An episode of hit US sitcom Black-ish, which was pulled by ABC over concerns that it was too anti-Trump, has become available to watch for the first time.

The network dropped Please, Baby, Please in 2018 because it was worried about the script’s “partisanship”, creator Kenya Barris said at the time.

Barris has now said he went back to ABC in the wake of the Black Lives Matter protests to ask it to reconsider.

“We hope it inspires some much-needed conversation,” Barris said.

“[Conversation] not only about what we were grappling with then or how it led to where we are now, but conversations about where we want our country to go moving forward and, most importantly, how we get there together.”

The Golden Globe-winning Black-ish follows the lives of an upper-middle-class African-American family led by Andre “Dre” Johnson, played by Anthony Anderson, and Rainbow Johnson, played by Tracee Ellis Ross.

It’s known for tackling social issues alongside personal ones.
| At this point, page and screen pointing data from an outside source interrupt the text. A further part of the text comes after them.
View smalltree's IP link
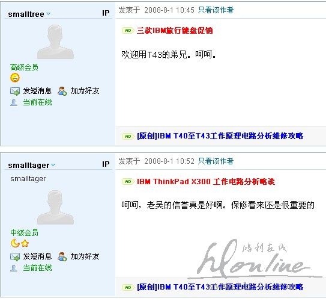326x301 pixels. [x=106, y=13]
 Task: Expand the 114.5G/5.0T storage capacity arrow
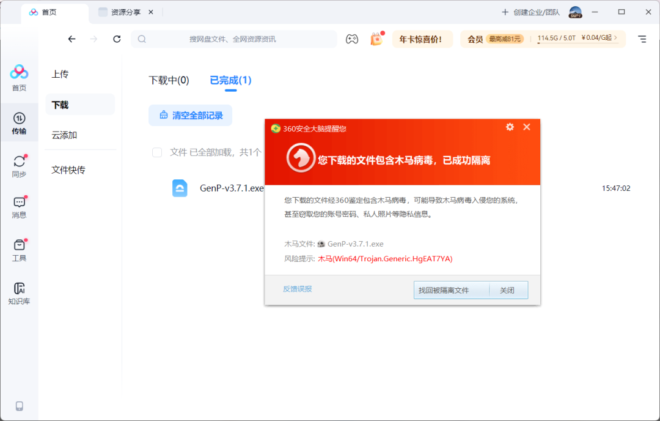coord(615,39)
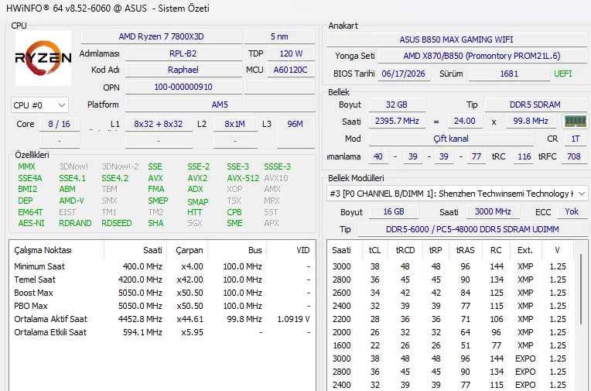Expand the memory module selection dropdown

tap(457, 194)
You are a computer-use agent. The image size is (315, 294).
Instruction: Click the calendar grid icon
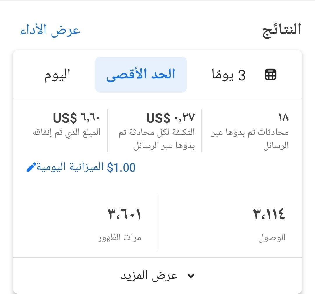[270, 75]
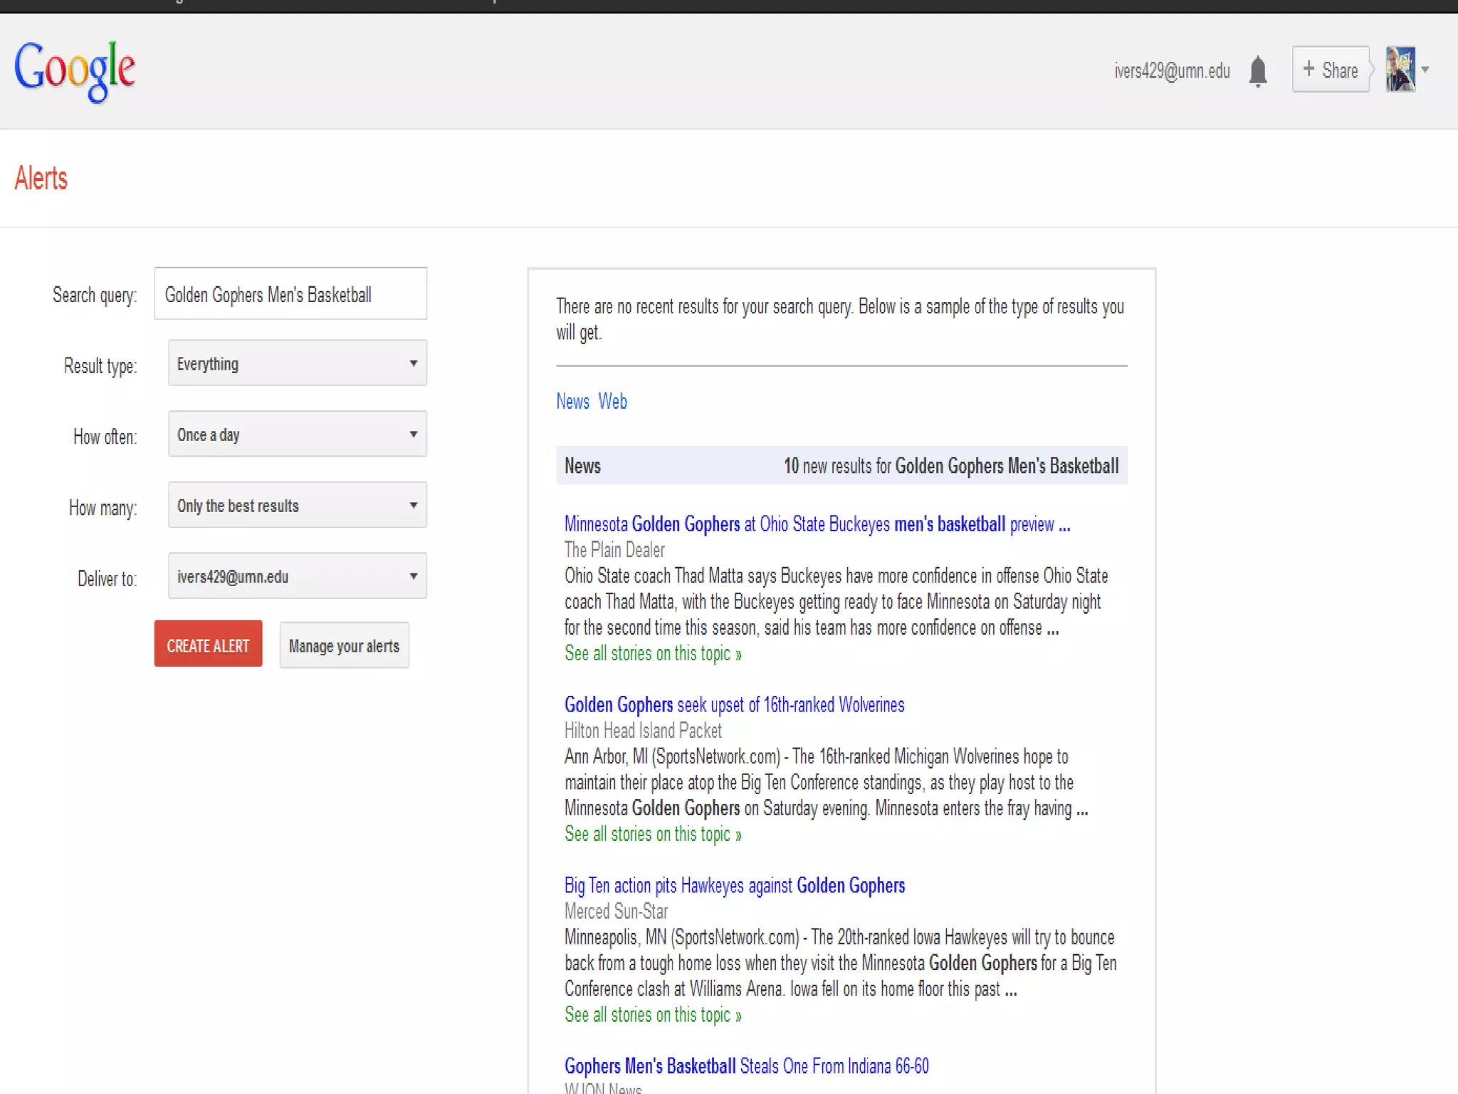This screenshot has width=1458, height=1094.
Task: Open the Result type dropdown
Action: point(298,363)
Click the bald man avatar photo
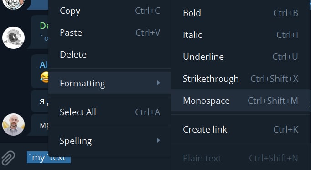This screenshot has width=311, height=170. tap(14, 124)
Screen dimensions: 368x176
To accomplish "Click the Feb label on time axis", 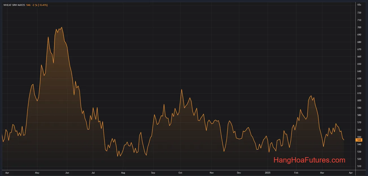I will (x=296, y=172).
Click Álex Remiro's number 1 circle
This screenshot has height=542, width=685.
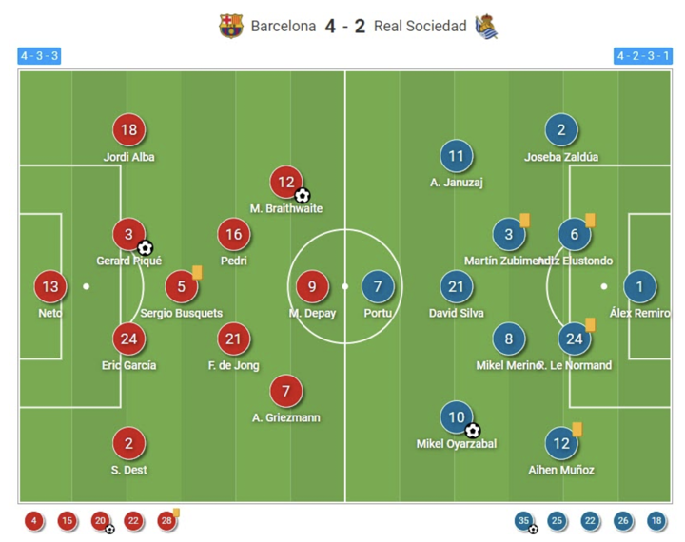coord(639,286)
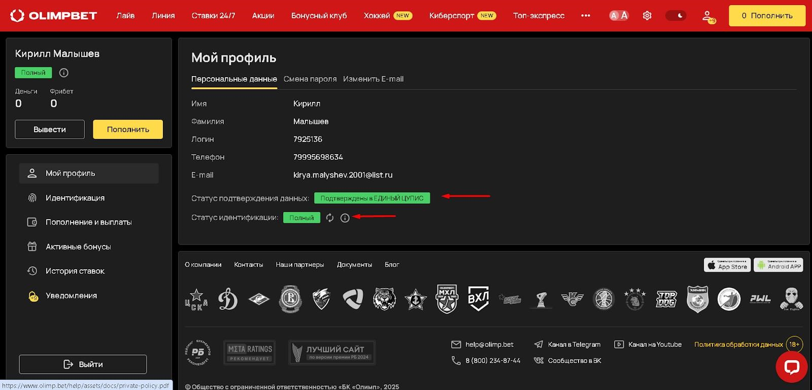Toggle the dark mode switch
812x390 pixels.
coord(675,16)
However, Please, Baby, Please supposedly contained more anti-Trump material than the show had tackled before, at a time when ABC was courting more conservative viewers.
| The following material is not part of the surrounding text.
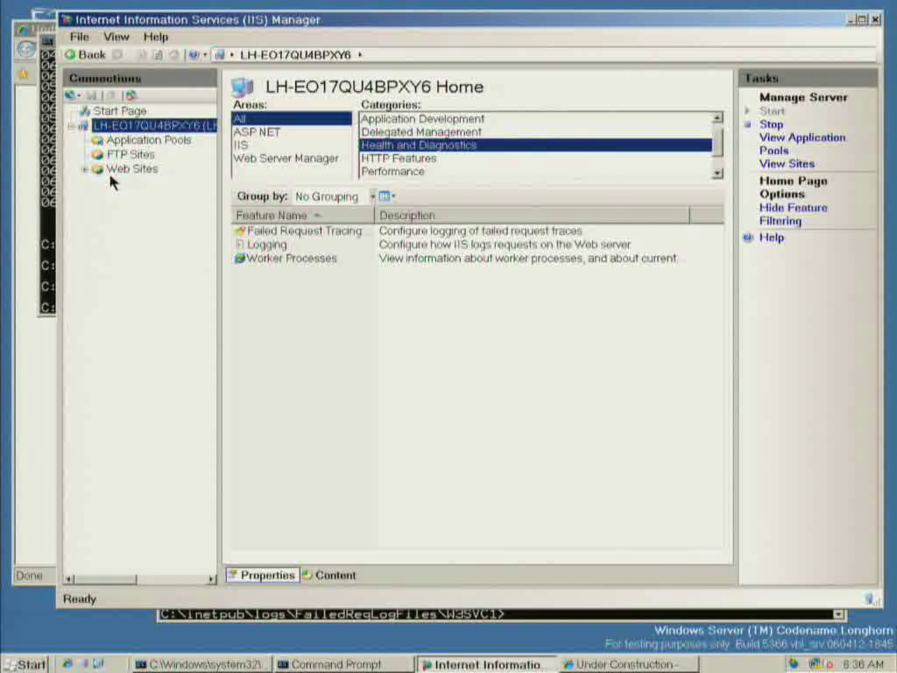
Task: Select the ASP.NET area filter
Action: [257, 132]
The episode sees Dre improvising a bedtime story to his young son, in which he expresses many of his concerns about the state of the US a year after Donald Trump – whom he calls “the Shady King” – was elected.

Another scene finds Dre and his eldest son arguing over the rights of NFL players to take a knee during the national anthem.
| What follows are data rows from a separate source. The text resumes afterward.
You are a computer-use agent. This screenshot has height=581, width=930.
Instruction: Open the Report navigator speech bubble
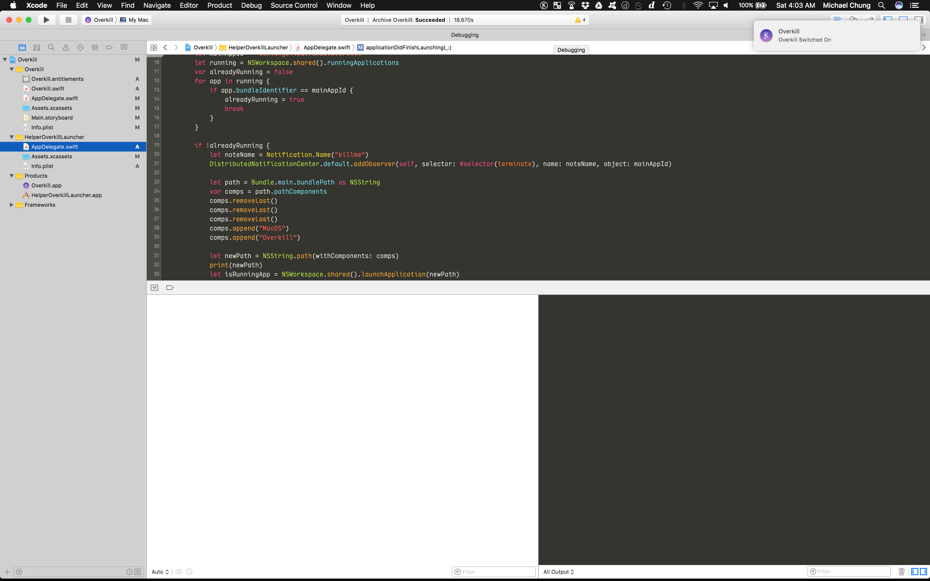click(124, 47)
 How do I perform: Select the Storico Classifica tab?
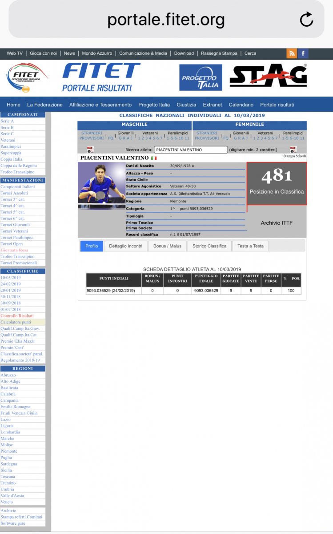pyautogui.click(x=209, y=246)
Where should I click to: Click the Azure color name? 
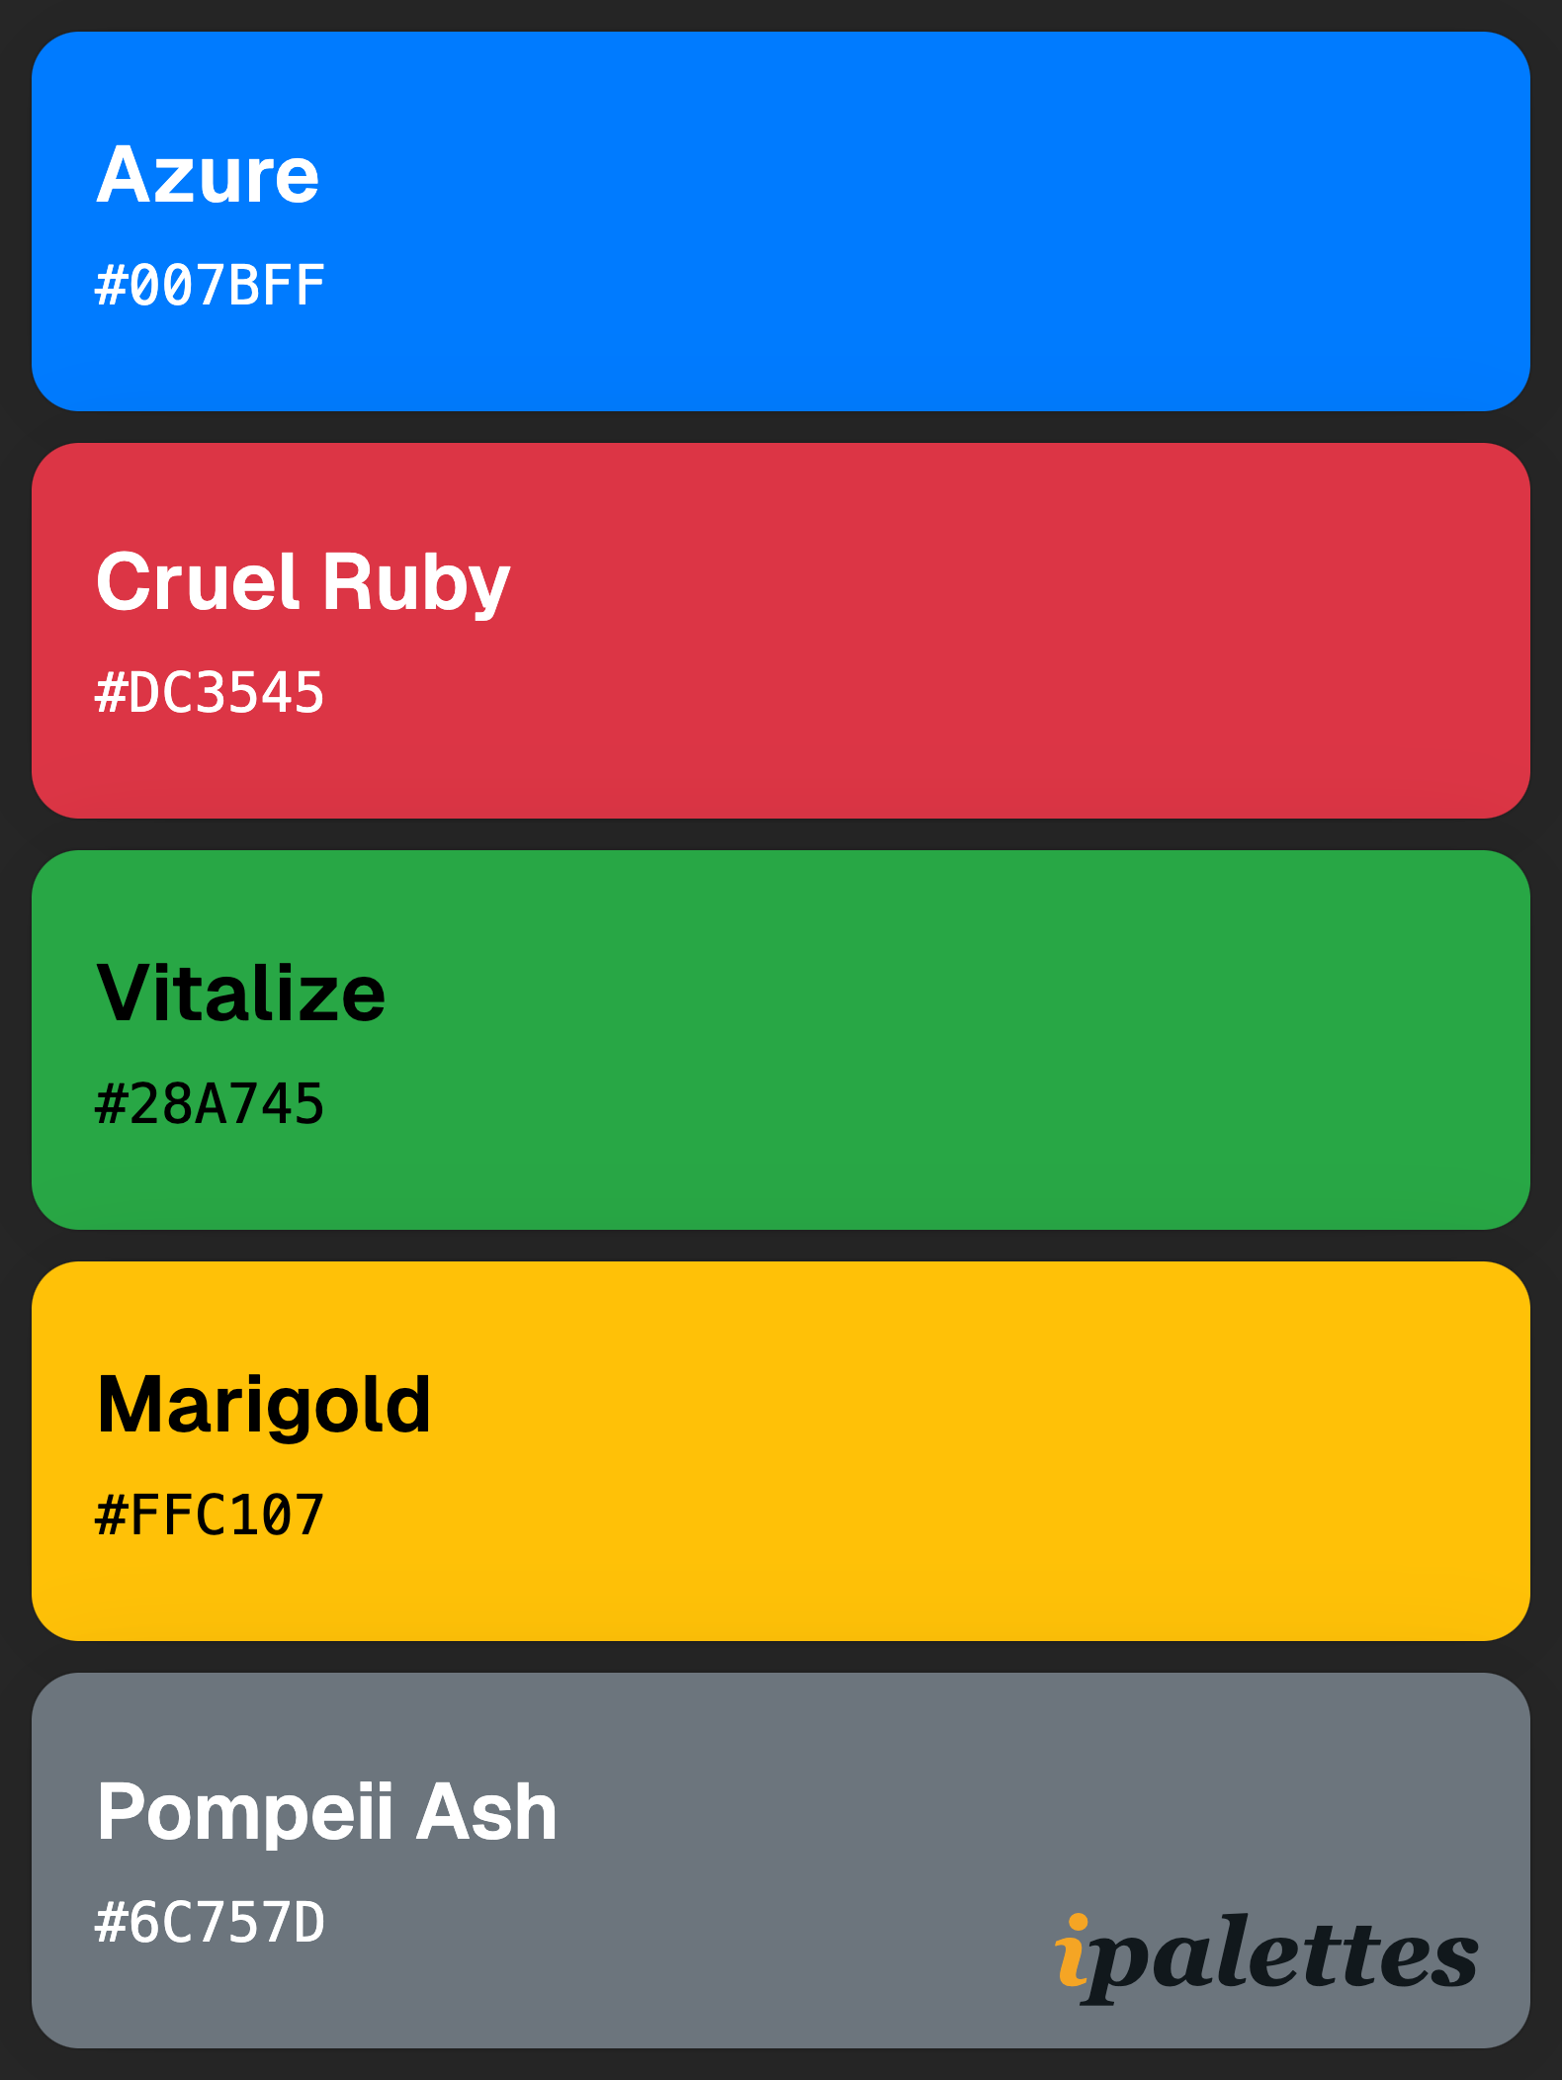click(x=208, y=174)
At the time, Barris and ABC said they had mutually agreed that the episode wasn’t ready to be seen.

“One of the things that has always made Black-ish so special is how it deftly examines delicate social issues in a way that simultaneously entertains and educates,” ABC said in a statement at the time.

“However, on this episode there were creative differences we were unable to resolve.”

In a statement on Instagram on Monday, Barris gave his own explanation of the story and the decision’s reversal.

‘Grappling with the state of our country’

“We were one year post-election and coming to the end of a year that left us, like many Americans, grappling with the state of our country and anxious about its future,” he wrote.

“Those feelings poured onto the page, becoming 22 minutes of television that I was, and still am, incredibly proud of. Please, Baby, Please didn’t make it to air that season and, while much has been speculated about its contents, the episode has never been seen publicly… until now.”

The episode has been made available on streaming service Hulu, which, like ABC, is owned by Disney.

Barris said Disney TV accommodated his request to make the episode available following the re-airing of episodes titled Juneteenth and Hope in the wake of renewed Black Lives Matter protests.

The dispute over Please, Baby, Please led Barris to leave ABC Studios and sign a new deal with Netflix.